Twenty minutes later, Sila and Alp were driving out of town together on old Highway 99 North. It was surprising how good it felt to be moving. Sila wished they were going to travel like this for days with the radio on and the windows down heading across country until they reached the Atlantic Ocean. But even passing through twelve states and driving three thousand miles wouldn’t make a difference. They would still be a whole body of salt water from the person who mattered most in their lives.

It wasn’t very long before her father turned off the highway onto a narrow country road. There were no houses in sight, only fields with tall weeds that would come up past her knees. Sila wondered if there were snakes or rodents hiding in holes out in the meadows. She spotted what she thought was a hawk circling overhead and was curious what the bird saw that she couldn’t.
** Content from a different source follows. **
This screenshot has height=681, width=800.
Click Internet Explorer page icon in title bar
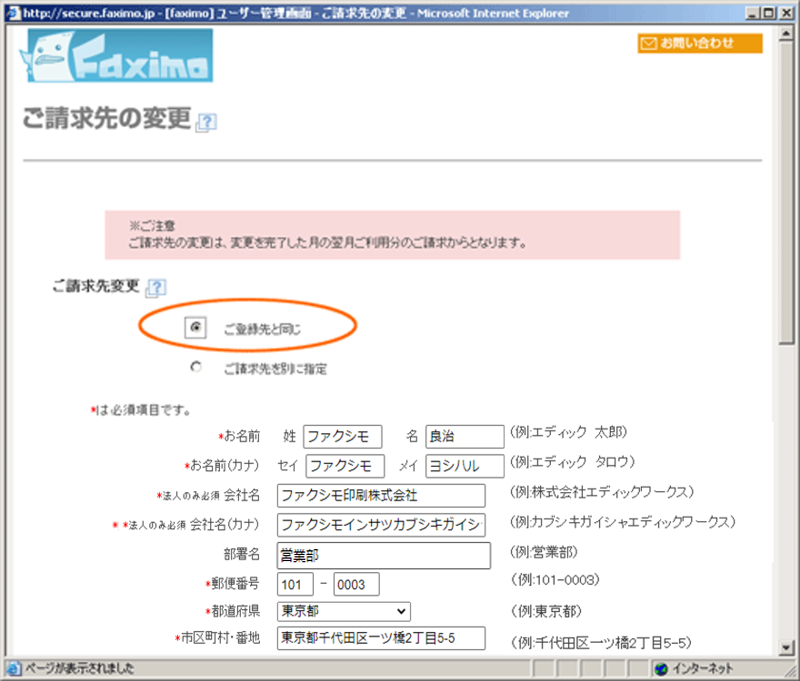12,13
Another five minutes passed, with only one other car going the other direction, when Sila’s dad turned onto a gravel drive. As they rounded a bend they could see a very high wall made of big rocks. It looked to Sila like something that would surround a castle. There were huge wooden gates that went across a driveway and connected to the stone barrier. This, according to the address on the piece of paper Sila’s father held in his hand, was where they were going. He stared at the wall. “Now, that took a lot of work.”

“It looks so old.”

“It’s beautiful—no?”

“The wall goes on forever.”

“Probably not forever. But yes, as far as we can see.”
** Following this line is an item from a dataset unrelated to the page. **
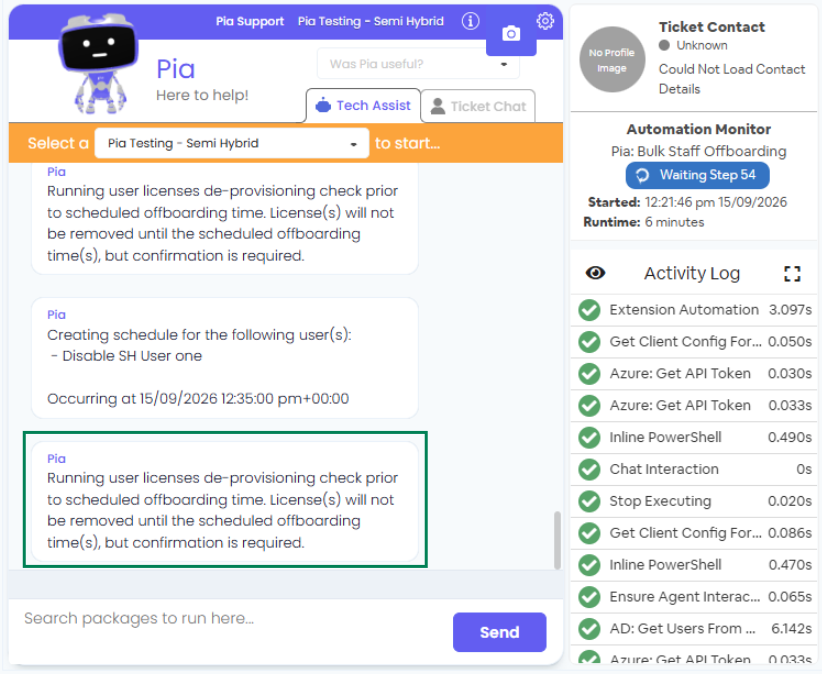Screen dimensions: 822x674
Task: Open the Pia Support link
Action: coord(250,21)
Sila felt a strange excitement as they approached. This place was filled with intrigue. Maybe they’d be here for hours and hours and hours. Maybe even days. But then dread took hold. That was the pattern now. What if her mother came home and no one was there? Being away from the apartment suddenly felt disloyal.

They weren’t standing guard in the living room waiting for her.

They weren’t near the computer.

They were out in the world.

Was there even good cell phone service this far out of town?

Who knew what could happen?

3.

Alp pushed a button on a call box next to the wooden gates. Right away they heard sharp chirping sounds coming from the trees. Out the windshield Sila could see a small flock of red finches against the gray Oregon sky. The sight of the little birds felt hopeful.

Her father’s focus was on the intercom. He pressed the button on the box again, and a voice finally said: “Hello . . .”

“It’s Alp Tekin. I’ve come about your truck.”

A buzzer sounded and then the wooden gates started to roll open. Sila noticed that they had sturdy metal wheels on the bottom and big, dark metal hinges. Alp drove forward, and up ahead they could see a large, old pink farmhouse, a weathered barn, and an ancient-looking windmill that probably pumped water at one time but was now a lasting monument to a different era. Sila noticed that the front porch was surrounded by interesting overgrown plants. A lot of them were exotic, not like stuff that she’d seen wild in Oregon. “I didn’t know you could grow palm trees here . . .”

Alp stared at the sago palms. They were tucked around one side of the farmhouse as if drawing warmth from the building. “Me neither.”

“How come the plants don’t die when it snows?”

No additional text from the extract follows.